Import Provider

From Grooper Wiki

This article is about the current version of Grooper.

Note that some content may still need to be updated.

2025 202320212.90

Import Providers enable Grooper to import file-based content from numerous sources, including Windows file systems, SFTP file systems, mail servers and various content management systems (CMS). An Import Provider is selected and configured when configuring "Import Jobs". Import Jobs are submitted in one of two ways:

  • By a user from the Imports page: Ad-hoc or "user directed" Import Jobs are submitted from the Imports Page, using the "Submit Import Job" button.
  • From an Import Watcher service: Automated or "scheduled" Import Jobs are submitted by an Import Watcher service according to its Poling Loop or Specific Times specification.

In both cases, an Import Provider is selected and configured using using the "Provider" property.

About

What is an import provider?

Import Providers are a core feature in Grooper, enabling the automated or manual ingestion of documents and folders from a wide variety of external sources into Grooper Batches. They provide a flexible, configurable interface for bringing content into the system, supporting both high-volume production imports and targeted, ad-hoc acquisitions.
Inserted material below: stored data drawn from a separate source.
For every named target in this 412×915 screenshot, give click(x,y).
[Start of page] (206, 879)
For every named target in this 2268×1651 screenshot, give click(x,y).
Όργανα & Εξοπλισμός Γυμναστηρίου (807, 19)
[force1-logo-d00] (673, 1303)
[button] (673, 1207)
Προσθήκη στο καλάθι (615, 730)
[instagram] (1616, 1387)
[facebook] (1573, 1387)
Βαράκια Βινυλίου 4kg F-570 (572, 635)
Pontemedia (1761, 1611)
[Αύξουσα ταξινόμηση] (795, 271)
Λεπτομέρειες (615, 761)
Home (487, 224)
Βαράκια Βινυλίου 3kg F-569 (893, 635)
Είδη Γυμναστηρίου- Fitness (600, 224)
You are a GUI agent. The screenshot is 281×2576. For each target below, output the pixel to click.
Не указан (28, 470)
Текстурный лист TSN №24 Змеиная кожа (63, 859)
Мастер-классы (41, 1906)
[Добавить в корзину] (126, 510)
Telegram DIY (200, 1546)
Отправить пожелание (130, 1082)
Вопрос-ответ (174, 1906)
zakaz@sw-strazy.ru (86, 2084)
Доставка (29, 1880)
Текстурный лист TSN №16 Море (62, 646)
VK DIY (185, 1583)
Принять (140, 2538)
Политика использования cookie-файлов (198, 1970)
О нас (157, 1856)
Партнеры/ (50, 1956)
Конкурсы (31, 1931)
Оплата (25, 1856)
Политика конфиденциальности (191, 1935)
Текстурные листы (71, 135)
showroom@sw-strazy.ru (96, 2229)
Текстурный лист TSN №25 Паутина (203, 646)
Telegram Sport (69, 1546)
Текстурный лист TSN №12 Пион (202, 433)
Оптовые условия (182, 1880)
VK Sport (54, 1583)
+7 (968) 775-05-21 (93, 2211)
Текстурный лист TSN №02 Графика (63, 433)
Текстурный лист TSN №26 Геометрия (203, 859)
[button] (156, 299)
An Import Provider defines how content is brought into Grooper from external systems. It acts as a bridge between Grooper and sources such as file systems, FTP/SFTP servers, email servers, content repositories, and more. Each Import Provider is designed to connect to a specific type of source, retrieve content, and create new Batches or add to existing ones.

Purpose and benefits

  • Automates the process of acquiring documents and folders from external sources.
  • Supports both scheduled and on-demand imports.
  • Enables consistent batch creation, naming, and content type assignment.
  • Offers advanced options for filtering, disposition (move, delete, flag), and incremental import.
  • Supports both standard and sparse import modes, optimizing storage and performance.

How import providers are used

Import Providers can be used in several ways:

  • From the Imports page for user-directed, manual imports.
  • As part of the Import Watcher service for scheduled, unattended imports.
  • To import documents from search results or other dynamic queries.

Types of import providers

CMIS Import Providers

The CMIS Import providers are used to import content over a CMIS Connection from CMIS Repositories. This allows users to import from various on-premise and cloud based storage platforms.

Documents are imported from CMIS Connections using either the Import Descendants or Import Query Results providers.

  • Import Descendants will import all documents within a designated folder location of a CMIS Repository (including documents in sub-folders).
  • Import Query Results allows you to use a query syntax similar to a SQL query (called a CMIS Query) to set conditions for import based on the item's available metadata, such as a documents name, file type, creation date, archive status, or other variables.
  • BE AWARE! Import Descendants is a simplified version of Import Query Results.
    • It is best practice to use Import Query Results when you are able. It is more fully featured and more developed.
    • Import Descendants should only be used for CMIS Connection Types that are not query-able.


For more information on how to set up a CMIS Connection and how to import using a CMIS Import provider, visit the following articles:

Other Import Providers

For most document import scenarios, users will use one of the CMIS Import providers and import files from a CMIS Repository. However, the following import mechanisms cannot utilize a CMIS Repository. These have very specialized import mechanisms requiring unique Import Providers.

  • HTTP Import
    • This provider is used to import web-based content (web pages and files hosted on an HTTP server). HTTP Import can be used to ingest individual web pages, defined portions of a website or entire websites into Grooper.
  • OPEX Import
    • This provider is necessary to import content using OPEX Scanning Devices (commonly used for mailroom automation).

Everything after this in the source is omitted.